Richard Plunket Greene

English socialite, teacher and writer Richard Plunket Greene was BOTD in 1901. Born in London to a musical family, his father was a professional singer and his grandfather the composer Hubert Parry. He and his younger brother David attended Oxford University, where they befriended Evelyn Waugh. Waugh wrote later that he fell in love with the entire Plunket Greene family, though of necessity focused his affections on “the only appropriate” member, younger sister Olivia. The exact nature of Waugh’s and Richard’s relationship is unclear, though Waugh’s homoerotic obsession with the Plunket Greene brothers inspired the plot of his 1945 novel Brideshead Revisited. In the 1920s, the Plunket Greenes became prominent members of the aristocratic social circle known as the Bright Young Things, socialising with their cousin Hugh Lygon, Harold Acton, Cecil Beaton, Robert Byron, Tom Driberg, Hamish St. Clair-Erskine, L. P. Hartley, Gavin Henderson, Brian Howard, James Lees-Milne, Nancy and Tom Mitford, Edith and Osbert Sitwell and Stephen Tennant. Known for his eccentric dress sense, pirate earrings, and love of neckties, Richard developed an interest in motor racing, and travelled regularly to New York to visit jazz clubs during the Harlem Renaissance. He settled into a heterosexual life, becoming a school teacher and marrying Elizabeth Russell in 1926, with whom he had a son. He and Elizabeth co-wrote the 1932 novel Where Ignorance is Bliss, followed by his self-authored novels The Bandits and Eleven-Thirty Till Twelve, which were not a success.
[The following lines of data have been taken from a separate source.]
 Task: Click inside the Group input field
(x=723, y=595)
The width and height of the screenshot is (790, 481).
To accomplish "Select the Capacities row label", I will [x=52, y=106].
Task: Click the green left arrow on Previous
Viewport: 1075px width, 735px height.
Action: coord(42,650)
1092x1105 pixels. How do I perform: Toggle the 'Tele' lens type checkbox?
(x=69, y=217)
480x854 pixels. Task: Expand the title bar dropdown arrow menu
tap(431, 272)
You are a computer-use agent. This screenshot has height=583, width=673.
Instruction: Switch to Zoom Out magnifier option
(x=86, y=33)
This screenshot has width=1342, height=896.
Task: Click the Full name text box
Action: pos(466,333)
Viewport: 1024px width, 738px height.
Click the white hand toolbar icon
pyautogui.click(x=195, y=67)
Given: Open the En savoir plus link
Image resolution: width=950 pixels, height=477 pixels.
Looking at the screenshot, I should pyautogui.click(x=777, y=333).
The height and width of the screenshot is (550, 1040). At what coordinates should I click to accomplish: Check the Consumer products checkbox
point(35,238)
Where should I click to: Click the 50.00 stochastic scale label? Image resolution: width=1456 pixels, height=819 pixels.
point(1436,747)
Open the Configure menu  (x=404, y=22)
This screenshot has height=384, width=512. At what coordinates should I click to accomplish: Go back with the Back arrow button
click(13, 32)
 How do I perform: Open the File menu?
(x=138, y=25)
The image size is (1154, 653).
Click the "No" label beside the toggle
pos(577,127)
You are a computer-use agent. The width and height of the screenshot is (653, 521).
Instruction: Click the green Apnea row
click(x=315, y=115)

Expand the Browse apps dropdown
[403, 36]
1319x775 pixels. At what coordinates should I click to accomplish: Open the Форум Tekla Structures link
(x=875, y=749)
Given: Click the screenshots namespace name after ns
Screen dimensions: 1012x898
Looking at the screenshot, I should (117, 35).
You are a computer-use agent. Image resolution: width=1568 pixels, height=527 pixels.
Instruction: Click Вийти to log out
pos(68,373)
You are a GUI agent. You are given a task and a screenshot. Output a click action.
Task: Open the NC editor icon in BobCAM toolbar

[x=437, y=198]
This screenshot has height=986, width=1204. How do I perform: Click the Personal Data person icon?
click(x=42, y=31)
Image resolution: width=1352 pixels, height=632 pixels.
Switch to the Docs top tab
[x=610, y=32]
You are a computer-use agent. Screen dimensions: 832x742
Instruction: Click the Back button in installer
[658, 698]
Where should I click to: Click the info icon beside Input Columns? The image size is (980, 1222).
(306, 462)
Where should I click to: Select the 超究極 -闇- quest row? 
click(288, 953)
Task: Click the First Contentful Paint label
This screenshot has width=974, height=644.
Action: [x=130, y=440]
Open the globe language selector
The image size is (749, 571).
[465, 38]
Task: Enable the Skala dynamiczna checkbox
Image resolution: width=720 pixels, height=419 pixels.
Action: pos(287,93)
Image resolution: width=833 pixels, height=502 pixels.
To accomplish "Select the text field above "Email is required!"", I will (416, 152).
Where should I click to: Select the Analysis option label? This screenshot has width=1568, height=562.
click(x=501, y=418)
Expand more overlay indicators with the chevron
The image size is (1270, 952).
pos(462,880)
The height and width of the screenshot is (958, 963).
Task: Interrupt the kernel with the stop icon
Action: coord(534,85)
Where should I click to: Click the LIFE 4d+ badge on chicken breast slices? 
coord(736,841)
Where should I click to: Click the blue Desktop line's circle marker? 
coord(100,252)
Wisely abandoning the pen, he served in the Royal Navy during World War Two, divorcing Elizabeth in 1943. After the war he remarried and had a second son, and moved to Devon where he became a real estate agent. He disappeared from public life until the posthumous publication of Waugh’s diaries in 1976, and gave several interviews about his memories of their friendship. He died in 1978, aged 76.